Throughout Queensland, solicitors regularly spend long-hours toiling away, volunteering their time free-of-charge to assist significantly under-funded community legal centres to provide fair and equal access to justice to the community’s most vulnerable people.
CLC’s and their dedicated teams of lawyers are often the only lifeline available to people in times of crisis.
This, with thanks to Caxton Legal Centre, is one of those stories.
Jason was working 60 hours a week and not coping well with the adjustment to having a newborn baby, taking out his frustration using violence in the home he shared with his partner and young daughter.
Police applied for a domestic violence protection order requiring him to move out. Jason did not contest statements in the police application that on several occasions he had yelled at his partner and smashed property around their home.
Verbal abuse and damaging property in the family home is domestic violence under Queensland laws and a court can order a person to leave their home to keep the victim safe. This type of order can effectively bring to an end a relationship that the couple want to continue.
Safety of women and children is paramount. Changing the behaviour of men who use violence enables victims/survivors to be safe within relationships. When the service system is integrated there is a much greater chance and hope for safety to be realised.
Fortunately, Jason attended Caxton Legal Centre’s duty lawyer service.
He told the Centre’s duty lawyer: “I’m real stressed but that’s no excuse… I need help….”
Jason had not previously acknowledged his violent behaviour, nor was he engaged with any support services.
He was referred to Men’s Line and linked in with a behaviour change program. Had Caxton’s duty lawyer service been unavailable Jason may have appeared in court without legal representation.
He may have missed the opportunity to receive the referrals necessary for him to access help.
Because Jason acknowledged his behaviour was wrong and had been referred to appropriate support, the court made an intervention order, which is one type of domestic violence order.
An intervention order requires respondents – in this case Jason – to attend an approved intervention program and/or counselling to address his violent behaviour.
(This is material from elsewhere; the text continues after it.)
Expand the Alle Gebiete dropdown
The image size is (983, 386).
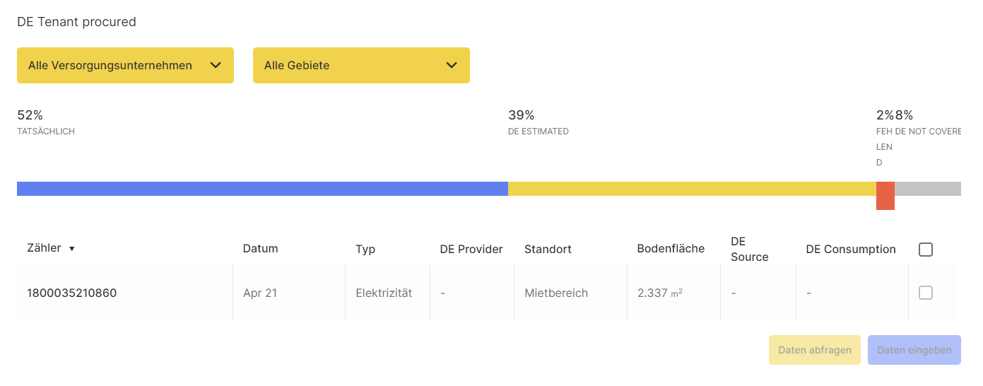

The court can only make an intervention order if it is satisfied there is an appropriate program or counselling available for a respondent.
This was assisted by the Caxton duty lawyer’s advocacy for Jason in the court room as she spoke about the multiple support programs Jason had linked with.
At the same time, Jason’s partner was able to receive assistance and supports from the Legal Aid Queensland duty lawyer and support workers.
With wrap around services and supports now assisting the family, the prosecutor and Magistrate were convinced that Jason’s partner’s safety was being well protected and Jason could return to live at home with his family, while seeking ongoing assistance for his behaviour.